We are planning to run some of our software in a Kubernetes cluster running on bare metal (i.e. not using a cloud provider). We need to provide some secret data to our microservices (e.g. API keys, private keys), and want to ensure these secrets are stored and retrieved as securely as possible.
The Kubernetes Secrets documentation provides various recommendations:
Enable encryption at rest
The documentation for this states:
Caution: Storing the raw encryption key in the EncryptionConfig only moderately improves your security posture, compared to no encryption. Please use
kmsprovider for additional security.
Encrypting Secrets with a locally managed key [i.e. not
kms] protects against an etcd compromise, but it fails to protect against a host compromise. Since the encryption keys are stored on the host in the EncryptionConfiguration YAML file, a skilled attacker can access that file and extract the encryption keys.

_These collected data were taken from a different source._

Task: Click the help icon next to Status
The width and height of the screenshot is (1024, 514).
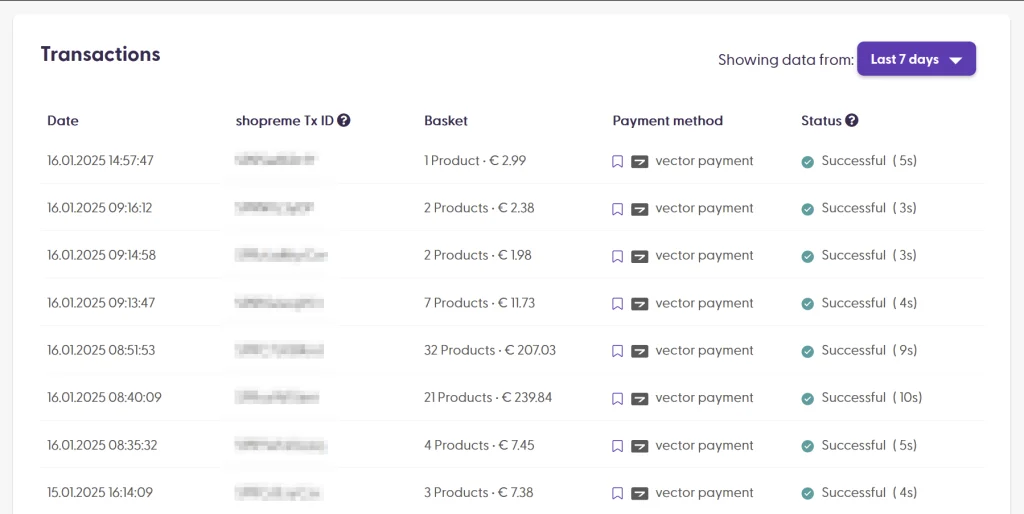Action: coord(852,120)
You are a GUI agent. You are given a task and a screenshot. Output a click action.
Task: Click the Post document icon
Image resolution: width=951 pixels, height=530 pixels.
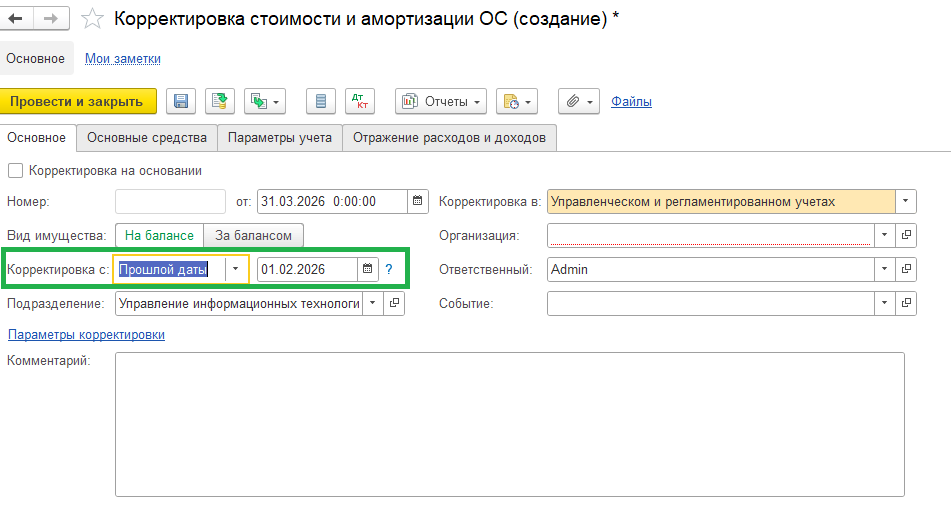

Use an external secret store provider, e.g. Vault provider
- This seems to be an alternative to using native Kubernetes secrets, and outsources secret management to an external component.
My thought process is:
kmsprovider seems to require us to use a Cloud provider - which isn’t an option - or develop our own - and I assume “rolling our own” isn’t recommended for this sort of thing. So we have to use an external secret store provider, of which Vault is the only supported provider.
Vault requires the Pod to authenticate using its service account, which boils down to a JWT minted using a private key stored on a control plane node.
This private key is no more protected than a static secret defined in an EncryptionConfig file, assuming our control plane is separate from our worker nodes.
So, my question:
What do we gain from using an external secret store, over using a static secret in an EncryptionConfig file?
Is it just security theatre? Or is there a flaw in the reasoning above?
Alternatively, is there a better way to manage Kubernetes secrets when running on bare metal?